■ What is expected ■
Take the entries below and print only the lines from the one with "Open the chaoss.biterg.io link" through the one with "This screenshot has width=281, height=182.", exactly as they stand, both ends included.

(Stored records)
============

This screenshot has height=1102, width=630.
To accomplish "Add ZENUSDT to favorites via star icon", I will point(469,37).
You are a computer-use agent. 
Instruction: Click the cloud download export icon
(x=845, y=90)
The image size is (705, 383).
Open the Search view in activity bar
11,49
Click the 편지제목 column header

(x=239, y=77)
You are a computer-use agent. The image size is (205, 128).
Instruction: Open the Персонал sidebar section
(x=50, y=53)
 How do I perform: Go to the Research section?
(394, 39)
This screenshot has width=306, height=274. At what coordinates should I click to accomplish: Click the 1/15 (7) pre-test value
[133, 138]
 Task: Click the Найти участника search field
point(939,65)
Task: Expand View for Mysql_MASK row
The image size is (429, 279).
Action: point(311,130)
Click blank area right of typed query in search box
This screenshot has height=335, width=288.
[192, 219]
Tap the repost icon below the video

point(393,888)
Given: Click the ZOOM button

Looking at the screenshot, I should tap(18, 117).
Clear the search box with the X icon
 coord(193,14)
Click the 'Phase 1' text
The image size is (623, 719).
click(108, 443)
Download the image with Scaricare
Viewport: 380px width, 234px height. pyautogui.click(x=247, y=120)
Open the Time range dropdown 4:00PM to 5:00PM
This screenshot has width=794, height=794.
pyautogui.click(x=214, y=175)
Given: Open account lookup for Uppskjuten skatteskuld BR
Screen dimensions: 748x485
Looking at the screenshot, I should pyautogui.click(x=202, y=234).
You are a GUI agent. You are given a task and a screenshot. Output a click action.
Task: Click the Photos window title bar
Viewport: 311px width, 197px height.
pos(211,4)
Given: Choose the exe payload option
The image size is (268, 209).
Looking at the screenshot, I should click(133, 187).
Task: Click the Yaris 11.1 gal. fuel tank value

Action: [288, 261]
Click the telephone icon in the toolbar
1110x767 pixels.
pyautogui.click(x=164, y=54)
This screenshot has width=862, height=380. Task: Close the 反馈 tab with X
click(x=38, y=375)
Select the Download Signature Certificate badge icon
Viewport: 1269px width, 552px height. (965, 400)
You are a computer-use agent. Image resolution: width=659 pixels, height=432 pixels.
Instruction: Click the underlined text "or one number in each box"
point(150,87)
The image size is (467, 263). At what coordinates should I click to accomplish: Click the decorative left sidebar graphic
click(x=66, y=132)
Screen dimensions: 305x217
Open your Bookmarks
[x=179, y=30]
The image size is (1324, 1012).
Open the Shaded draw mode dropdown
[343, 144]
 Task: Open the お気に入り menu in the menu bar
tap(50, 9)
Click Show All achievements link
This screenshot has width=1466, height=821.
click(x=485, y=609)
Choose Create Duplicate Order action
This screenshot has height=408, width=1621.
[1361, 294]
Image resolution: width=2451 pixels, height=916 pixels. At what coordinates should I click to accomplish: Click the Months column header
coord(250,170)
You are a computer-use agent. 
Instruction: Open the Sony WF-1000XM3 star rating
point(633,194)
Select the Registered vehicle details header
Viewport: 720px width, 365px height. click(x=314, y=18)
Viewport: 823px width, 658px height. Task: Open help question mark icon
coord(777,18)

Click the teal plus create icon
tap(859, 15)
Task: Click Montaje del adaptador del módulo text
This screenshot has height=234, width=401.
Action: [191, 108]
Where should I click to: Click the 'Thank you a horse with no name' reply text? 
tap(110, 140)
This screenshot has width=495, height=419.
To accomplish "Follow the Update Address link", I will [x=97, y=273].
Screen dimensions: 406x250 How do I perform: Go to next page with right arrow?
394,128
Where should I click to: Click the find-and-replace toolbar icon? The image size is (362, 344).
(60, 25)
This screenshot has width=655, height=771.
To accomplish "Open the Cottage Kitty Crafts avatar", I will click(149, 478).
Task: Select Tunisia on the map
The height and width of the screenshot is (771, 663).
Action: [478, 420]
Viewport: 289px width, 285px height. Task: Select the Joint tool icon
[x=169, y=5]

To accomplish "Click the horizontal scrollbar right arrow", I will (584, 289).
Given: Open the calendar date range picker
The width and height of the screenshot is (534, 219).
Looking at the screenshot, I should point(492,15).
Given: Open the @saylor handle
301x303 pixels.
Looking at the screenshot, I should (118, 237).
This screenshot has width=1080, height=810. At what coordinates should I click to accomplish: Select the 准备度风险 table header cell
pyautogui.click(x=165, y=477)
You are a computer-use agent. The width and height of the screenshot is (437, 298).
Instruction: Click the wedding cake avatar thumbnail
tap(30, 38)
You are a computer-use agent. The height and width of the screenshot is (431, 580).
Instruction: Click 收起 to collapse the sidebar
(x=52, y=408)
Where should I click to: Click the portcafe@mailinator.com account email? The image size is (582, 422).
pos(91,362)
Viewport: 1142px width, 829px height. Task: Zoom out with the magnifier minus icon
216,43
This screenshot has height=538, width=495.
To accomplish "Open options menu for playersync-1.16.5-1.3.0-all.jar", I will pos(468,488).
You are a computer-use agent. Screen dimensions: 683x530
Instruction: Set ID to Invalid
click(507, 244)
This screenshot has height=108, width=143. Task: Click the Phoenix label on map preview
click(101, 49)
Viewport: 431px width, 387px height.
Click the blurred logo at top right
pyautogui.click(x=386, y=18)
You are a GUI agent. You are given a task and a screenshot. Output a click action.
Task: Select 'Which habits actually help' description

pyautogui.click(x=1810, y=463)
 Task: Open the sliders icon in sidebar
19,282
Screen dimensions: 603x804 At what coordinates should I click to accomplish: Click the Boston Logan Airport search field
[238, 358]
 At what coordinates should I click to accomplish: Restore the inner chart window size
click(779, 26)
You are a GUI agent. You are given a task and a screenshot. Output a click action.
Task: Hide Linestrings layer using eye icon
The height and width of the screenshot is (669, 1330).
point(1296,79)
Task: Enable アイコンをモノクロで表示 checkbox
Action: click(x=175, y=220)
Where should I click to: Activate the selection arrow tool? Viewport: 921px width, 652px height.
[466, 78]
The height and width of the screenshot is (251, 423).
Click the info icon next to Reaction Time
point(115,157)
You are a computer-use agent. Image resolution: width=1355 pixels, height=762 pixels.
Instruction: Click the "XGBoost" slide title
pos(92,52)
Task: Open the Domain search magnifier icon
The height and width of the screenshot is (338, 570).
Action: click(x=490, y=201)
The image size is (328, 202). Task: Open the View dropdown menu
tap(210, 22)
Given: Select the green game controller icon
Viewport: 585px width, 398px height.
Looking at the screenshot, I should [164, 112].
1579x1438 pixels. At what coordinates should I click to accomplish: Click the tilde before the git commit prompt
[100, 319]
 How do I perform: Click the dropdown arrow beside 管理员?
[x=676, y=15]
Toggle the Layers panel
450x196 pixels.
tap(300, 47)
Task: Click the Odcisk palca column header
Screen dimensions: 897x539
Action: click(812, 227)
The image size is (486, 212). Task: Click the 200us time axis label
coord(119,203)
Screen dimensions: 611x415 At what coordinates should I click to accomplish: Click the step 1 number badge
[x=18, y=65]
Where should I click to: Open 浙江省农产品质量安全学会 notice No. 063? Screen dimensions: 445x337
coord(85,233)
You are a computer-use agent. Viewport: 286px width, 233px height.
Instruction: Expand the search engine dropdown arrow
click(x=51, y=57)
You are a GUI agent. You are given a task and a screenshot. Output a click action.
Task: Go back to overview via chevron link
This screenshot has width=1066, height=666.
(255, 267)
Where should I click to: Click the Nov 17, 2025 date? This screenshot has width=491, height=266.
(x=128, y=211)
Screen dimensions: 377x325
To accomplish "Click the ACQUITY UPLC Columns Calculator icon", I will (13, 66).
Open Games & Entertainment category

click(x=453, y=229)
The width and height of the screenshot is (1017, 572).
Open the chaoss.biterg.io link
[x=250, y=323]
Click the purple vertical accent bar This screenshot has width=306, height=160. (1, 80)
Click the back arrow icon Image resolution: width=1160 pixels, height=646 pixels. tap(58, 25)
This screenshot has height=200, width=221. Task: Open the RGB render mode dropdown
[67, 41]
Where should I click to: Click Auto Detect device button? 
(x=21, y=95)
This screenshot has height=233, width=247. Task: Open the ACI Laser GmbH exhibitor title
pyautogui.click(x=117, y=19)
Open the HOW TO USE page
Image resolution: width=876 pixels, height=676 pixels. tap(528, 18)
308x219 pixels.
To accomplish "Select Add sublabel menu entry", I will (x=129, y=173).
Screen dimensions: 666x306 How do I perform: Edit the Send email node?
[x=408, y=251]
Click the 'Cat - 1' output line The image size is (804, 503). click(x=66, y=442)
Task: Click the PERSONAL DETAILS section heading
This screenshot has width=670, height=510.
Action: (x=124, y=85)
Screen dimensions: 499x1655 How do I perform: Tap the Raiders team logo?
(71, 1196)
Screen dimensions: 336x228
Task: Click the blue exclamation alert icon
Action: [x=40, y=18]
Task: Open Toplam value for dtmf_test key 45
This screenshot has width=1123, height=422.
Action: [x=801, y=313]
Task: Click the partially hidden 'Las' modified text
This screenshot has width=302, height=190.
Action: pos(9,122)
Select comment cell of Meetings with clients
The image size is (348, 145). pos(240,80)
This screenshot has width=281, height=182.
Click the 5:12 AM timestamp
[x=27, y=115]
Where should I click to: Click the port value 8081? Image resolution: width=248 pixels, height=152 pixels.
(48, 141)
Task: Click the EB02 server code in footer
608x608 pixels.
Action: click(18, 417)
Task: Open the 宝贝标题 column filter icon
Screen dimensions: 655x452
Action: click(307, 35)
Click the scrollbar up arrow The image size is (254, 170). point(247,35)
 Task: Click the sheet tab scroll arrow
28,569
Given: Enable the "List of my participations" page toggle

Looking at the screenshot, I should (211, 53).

============

■ Exercise response ■
Open the chaoss.biterg.io link
[x=250, y=323]
Click the purple vertical accent bar This screenshot has width=306, height=160. (1, 80)
Click the back arrow icon Image resolution: width=1160 pixels, height=646 pixels. tap(58, 25)
This screenshot has height=200, width=221. Task: Open the RGB render mode dropdown
[67, 41]
Where should I click to: Click Auto Detect device button? 
(x=21, y=95)
This screenshot has height=233, width=247. Task: Open the ACI Laser GmbH exhibitor title
pyautogui.click(x=117, y=19)
Open the HOW TO USE page
Image resolution: width=876 pixels, height=676 pixels. tap(528, 18)
308x219 pixels.
To accomplish "Select Add sublabel menu entry", I will (x=129, y=173).
Screen dimensions: 666x306 How do I perform: Edit the Send email node?
[x=408, y=251]
Click the 'Cat - 1' output line The image size is (804, 503). click(x=66, y=442)
Task: Click the PERSONAL DETAILS section heading
This screenshot has width=670, height=510.
Action: (x=124, y=85)
Screen dimensions: 499x1655 How do I perform: Tap the Raiders team logo?
(71, 1196)
Screen dimensions: 336x228
Task: Click the blue exclamation alert icon
Action: [x=40, y=18]
Task: Open Toplam value for dtmf_test key 45
This screenshot has width=1123, height=422.
Action: [x=801, y=313]
Task: Click the partially hidden 'Las' modified text
This screenshot has width=302, height=190.
Action: pos(9,122)
Select comment cell of Meetings with clients
The image size is (348, 145). pos(240,80)
This screenshot has width=281, height=182.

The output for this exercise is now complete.